DATA UNDER STUDY:

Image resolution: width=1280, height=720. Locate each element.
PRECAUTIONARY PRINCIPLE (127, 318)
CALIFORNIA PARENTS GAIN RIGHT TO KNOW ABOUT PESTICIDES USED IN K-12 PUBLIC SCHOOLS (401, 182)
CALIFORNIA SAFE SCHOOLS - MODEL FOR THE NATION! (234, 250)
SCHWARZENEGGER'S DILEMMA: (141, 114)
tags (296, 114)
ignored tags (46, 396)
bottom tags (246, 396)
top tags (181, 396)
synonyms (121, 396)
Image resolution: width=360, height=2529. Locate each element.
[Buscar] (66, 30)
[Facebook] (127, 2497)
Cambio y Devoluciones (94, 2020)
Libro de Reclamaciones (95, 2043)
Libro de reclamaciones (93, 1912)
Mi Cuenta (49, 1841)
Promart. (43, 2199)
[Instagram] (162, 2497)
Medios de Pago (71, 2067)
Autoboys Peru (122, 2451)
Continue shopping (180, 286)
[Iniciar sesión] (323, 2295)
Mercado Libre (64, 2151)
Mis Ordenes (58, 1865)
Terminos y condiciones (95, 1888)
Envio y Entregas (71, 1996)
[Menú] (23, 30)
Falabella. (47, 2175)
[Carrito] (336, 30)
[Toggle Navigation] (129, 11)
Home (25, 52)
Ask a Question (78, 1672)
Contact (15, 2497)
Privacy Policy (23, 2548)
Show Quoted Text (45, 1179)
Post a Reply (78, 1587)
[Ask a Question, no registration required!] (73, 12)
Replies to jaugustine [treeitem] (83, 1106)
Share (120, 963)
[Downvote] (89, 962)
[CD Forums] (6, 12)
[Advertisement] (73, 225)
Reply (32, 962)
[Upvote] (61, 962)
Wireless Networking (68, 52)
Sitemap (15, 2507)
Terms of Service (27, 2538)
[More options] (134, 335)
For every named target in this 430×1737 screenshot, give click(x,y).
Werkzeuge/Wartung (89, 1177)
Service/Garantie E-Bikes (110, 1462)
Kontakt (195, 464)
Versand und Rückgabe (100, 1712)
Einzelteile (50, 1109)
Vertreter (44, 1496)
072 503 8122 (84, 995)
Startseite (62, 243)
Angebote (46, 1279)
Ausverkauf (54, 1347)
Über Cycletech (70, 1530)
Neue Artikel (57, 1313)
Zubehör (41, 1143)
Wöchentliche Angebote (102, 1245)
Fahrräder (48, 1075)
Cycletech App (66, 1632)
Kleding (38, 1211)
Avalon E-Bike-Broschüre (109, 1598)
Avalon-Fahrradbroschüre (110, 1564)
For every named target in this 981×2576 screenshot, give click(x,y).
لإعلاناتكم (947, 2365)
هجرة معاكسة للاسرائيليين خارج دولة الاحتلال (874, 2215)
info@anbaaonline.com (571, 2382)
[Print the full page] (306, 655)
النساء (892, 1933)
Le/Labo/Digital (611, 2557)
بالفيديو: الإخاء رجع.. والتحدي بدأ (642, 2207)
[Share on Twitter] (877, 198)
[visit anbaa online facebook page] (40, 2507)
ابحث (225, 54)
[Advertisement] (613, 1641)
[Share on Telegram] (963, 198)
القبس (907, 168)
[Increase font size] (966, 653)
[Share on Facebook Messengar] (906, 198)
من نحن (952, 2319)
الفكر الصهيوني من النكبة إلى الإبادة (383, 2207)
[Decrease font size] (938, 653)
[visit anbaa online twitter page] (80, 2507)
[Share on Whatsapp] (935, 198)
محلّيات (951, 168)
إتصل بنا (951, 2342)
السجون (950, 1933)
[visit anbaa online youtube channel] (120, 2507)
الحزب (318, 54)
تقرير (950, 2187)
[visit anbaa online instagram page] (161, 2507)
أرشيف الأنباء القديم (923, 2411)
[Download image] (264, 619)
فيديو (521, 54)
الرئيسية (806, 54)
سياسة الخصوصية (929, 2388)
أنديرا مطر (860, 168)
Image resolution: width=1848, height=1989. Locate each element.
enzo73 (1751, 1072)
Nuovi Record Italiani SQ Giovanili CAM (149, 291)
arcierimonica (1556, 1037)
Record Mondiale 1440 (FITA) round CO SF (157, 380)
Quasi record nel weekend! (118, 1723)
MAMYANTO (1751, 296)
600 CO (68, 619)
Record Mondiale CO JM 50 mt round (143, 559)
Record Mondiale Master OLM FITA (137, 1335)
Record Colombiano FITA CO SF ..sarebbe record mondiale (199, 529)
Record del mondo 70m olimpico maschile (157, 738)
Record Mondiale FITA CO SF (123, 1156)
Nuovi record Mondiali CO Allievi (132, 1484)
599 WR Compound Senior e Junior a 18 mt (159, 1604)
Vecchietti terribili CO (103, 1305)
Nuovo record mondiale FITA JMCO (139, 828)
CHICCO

WHAT IS BEING ASKED:
Your reply should repeat the entries above in full, with every character intact.

COMPLETED EXERCISE:
Image resolution: width=1280, height=720. Locate each element.
PRECAUTIONARY PRINCIPLE (127, 318)
CALIFORNIA PARENTS GAIN RIGHT TO KNOW ABOUT PESTICIDES USED IN K-12 PUBLIC SCHOOLS (401, 182)
CALIFORNIA SAFE SCHOOLS - MODEL FOR THE NATION! (234, 250)
SCHWARZENEGGER'S DILEMMA: (141, 114)
tags (296, 114)
ignored tags (46, 396)
bottom tags (246, 396)
top tags (181, 396)
synonyms (121, 396)
Image resolution: width=360, height=2529. Locate each element.
[Buscar] (66, 30)
[Facebook] (127, 2497)
Cambio y Devoluciones (94, 2020)
Libro de Reclamaciones (95, 2043)
Libro de reclamaciones (93, 1912)
Mi Cuenta (49, 1841)
Promart. (43, 2199)
[Instagram] (162, 2497)
Medios de Pago (71, 2067)
Autoboys Peru (122, 2451)
Continue shopping (180, 286)
[Iniciar sesión] (323, 2295)
Mercado Libre (64, 2151)
Mis Ordenes (58, 1865)
Terminos y condiciones (95, 1888)
Envio y Entregas (71, 1996)
[Menú] (23, 30)
Falabella. (47, 2175)
[Carrito] (336, 30)
[Toggle Navigation] (129, 11)
Home (25, 52)
Ask a Question (78, 1672)
Contact (15, 2497)
Privacy Policy (23, 2548)
Show Quoted Text (45, 1179)
Post a Reply (78, 1587)
[Ask a Question, no registration required!] (73, 12)
Replies to jaugustine [treeitem] (83, 1106)
Share (120, 963)
[Downvote] (89, 962)
[CD Forums] (6, 12)
[Advertisement] (73, 225)
Reply (32, 962)
[Upvote] (61, 962)
Wireless Networking (68, 52)
Sitemap (15, 2507)
Terms of Service (27, 2538)
[More options] (134, 335)
For every named target in this 430×1737 screenshot, give click(x,y).
Werkzeuge/Wartung (89, 1177)
Service/Garantie E-Bikes (110, 1462)
Kontakt (195, 464)
Versand und Rückgabe (100, 1712)
Einzelteile (50, 1109)
Vertreter (44, 1496)
072 503 8122 (84, 995)
Startseite (62, 243)
Angebote (46, 1279)
Ausverkauf (54, 1347)
Über Cycletech (70, 1530)
Neue Artikel (57, 1313)
Zubehör (41, 1143)
Wöchentliche Angebote (102, 1245)
Fahrräder (48, 1075)
Cycletech App (66, 1632)
Kleding (38, 1211)
Avalon E-Bike-Broschüre (109, 1598)
Avalon-Fahrradbroschüre (110, 1564)
For every named target in this 981×2576 screenshot, give click(x,y).
لإعلاناتكم (947, 2365)
هجرة معاكسة للاسرائيليين خارج دولة الاحتلال (874, 2215)
info@anbaaonline.com (571, 2382)
[Print the full page] (306, 655)
النساء (892, 1933)
Le/Labo/Digital (611, 2557)
بالفيديو: الإخاء رجع.. والتحدي بدأ (642, 2207)
[Share on Twitter] (877, 198)
[visit anbaa online facebook page] (40, 2507)
ابحث (225, 54)
[Advertisement] (613, 1641)
[Share on Telegram] (963, 198)
القبس (907, 168)
[Increase font size] (966, 653)
[Share on Facebook Messengar] (906, 198)
من نحن (952, 2319)
الفكر الصهيوني من النكبة إلى الإبادة (383, 2207)
[Decrease font size] (938, 653)
[visit anbaa online twitter page] (80, 2507)
[Share on Whatsapp] (935, 198)
محلّيات (951, 168)
إتصل بنا (951, 2342)
السجون (950, 1933)
[visit anbaa online youtube channel] (120, 2507)
الحزب (318, 54)
تقرير (950, 2187)
[visit anbaa online instagram page] (161, 2507)
أرشيف الأنباء القديم (923, 2411)
[Download image] (264, 619)
فيديو (521, 54)
الرئيسية (806, 54)
سياسة الخصوصية (929, 2388)
أنديرا مطر (860, 168)
Image resolution: width=1848, height=1989. Locate each element.
enzo73 (1751, 1072)
Nuovi Record Italiani SQ Giovanili CAM (149, 291)
arcierimonica (1556, 1037)
Record Mondiale 1440 (FITA) round CO SF (157, 380)
Quasi record nel weekend! (118, 1723)
MAMYANTO (1751, 296)
600 CO (68, 619)
Record Mondiale CO JM 50 mt round (143, 559)
Record Mondiale Master OLM FITA (137, 1335)
Record Colombiano FITA CO SF ..sarebbe record mondiale (199, 529)
Record del mondo 70m olimpico maschile (157, 738)
Record Mondiale FITA CO SF (123, 1156)
Nuovi record Mondiali CO Allievi (132, 1484)
599 WR Compound Senior e Junior a 18 mt (159, 1604)
Vecchietti terribili CO (103, 1305)
Nuovo record mondiale FITA JMCO (139, 828)
CHICCO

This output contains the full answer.